Meanwhile, Treasury yields edged lower and a gauge of the dollar softened before the consumer-inflation data, which is expected to show a slight moderation in price increases. Core CPI, which excludes volatile food and energy costs, is seen slowing to 0.3% month-on-month, from 0.4%.
“An in-line-with-consensus US core CPI read is discounted and in the price, but that may be enough to promote relief buyers and see the index push higher,” said Chris Weston, head of research at Pepperstone Group Ltd. “A core CPI read below 0.25% month-on-month and I certainly wouldn’t want to be short.”
A survey conducted by 22V Research showed 49% of investors expect the market reaction to the CPI report to be “risk-on” — while only 27% said “risk-off.”
“A downside surprise seems needed,” said Michael Leister, head of rates strategy at Commerzbank AG. “For one, break-evens have already corrected notably and thus should provide less support for the long-end from here.

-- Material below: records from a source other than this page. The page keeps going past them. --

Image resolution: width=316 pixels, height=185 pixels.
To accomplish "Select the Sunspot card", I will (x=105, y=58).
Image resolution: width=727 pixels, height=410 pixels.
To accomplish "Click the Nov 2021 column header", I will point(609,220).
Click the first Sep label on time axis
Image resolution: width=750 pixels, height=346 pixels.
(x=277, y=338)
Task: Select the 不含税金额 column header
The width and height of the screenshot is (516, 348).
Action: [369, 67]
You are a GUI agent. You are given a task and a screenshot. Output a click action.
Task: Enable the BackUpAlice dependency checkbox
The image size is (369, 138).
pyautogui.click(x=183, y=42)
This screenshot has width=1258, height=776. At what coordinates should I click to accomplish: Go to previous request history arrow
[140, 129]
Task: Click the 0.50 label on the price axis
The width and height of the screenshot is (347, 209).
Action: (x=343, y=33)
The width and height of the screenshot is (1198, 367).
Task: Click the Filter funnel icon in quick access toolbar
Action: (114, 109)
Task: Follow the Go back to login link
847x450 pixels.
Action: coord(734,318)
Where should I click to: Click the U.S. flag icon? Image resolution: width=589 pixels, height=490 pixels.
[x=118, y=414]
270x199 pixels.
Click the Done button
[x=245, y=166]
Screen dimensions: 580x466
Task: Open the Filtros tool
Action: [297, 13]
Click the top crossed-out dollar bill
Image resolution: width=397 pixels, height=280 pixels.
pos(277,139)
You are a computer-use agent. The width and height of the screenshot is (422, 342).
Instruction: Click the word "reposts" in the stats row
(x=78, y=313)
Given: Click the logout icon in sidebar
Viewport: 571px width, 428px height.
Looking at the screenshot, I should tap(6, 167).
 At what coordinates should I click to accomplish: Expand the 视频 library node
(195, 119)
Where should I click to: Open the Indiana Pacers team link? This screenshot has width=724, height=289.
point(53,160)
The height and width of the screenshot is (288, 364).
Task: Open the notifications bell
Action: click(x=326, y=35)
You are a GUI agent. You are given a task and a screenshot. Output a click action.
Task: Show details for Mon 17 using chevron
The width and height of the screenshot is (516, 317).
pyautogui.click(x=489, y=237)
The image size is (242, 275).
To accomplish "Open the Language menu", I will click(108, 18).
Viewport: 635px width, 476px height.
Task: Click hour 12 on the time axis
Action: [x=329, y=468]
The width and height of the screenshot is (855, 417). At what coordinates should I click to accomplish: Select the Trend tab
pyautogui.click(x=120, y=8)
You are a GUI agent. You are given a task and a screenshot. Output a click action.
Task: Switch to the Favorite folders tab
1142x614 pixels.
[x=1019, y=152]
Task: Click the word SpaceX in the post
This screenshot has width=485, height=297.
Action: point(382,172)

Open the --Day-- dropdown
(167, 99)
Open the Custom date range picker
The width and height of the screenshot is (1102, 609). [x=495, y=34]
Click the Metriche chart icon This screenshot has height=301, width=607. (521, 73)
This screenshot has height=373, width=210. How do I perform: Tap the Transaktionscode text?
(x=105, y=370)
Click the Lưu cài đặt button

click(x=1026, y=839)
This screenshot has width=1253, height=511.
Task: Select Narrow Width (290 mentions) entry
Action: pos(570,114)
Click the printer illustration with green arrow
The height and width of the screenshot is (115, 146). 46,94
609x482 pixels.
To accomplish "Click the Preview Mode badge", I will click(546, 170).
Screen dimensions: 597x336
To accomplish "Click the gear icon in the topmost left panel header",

At the same time, the Fed will remain reluctant to give the all-clear considering the lack of disinflation progress.”
Among individual stock movers in Europe, Burberry Group Plc declined after reporting a slump in sales, dragging the consumer goods sector lower. ABN Amro Bank NV dropped more than 5% after unchanged guidance, while Finnish refiner Neste Oyj slumped on a downward revision on sales margins for its renewable products.
In the US, the meme-stock rally is set to continue with GameStop Corp. and AMC Entertainment Holdings surging for a third consecutive session.
The euro-zone economy started the year on a stronger footing than anticipated, growing 0.3% in the three months through March following a shallow recession in the latter half of 2023, data Wednesday confirmed. Inflation is likely to backpedal more quickly than previously anticipated, with growth picking up next year, according to the European Commission.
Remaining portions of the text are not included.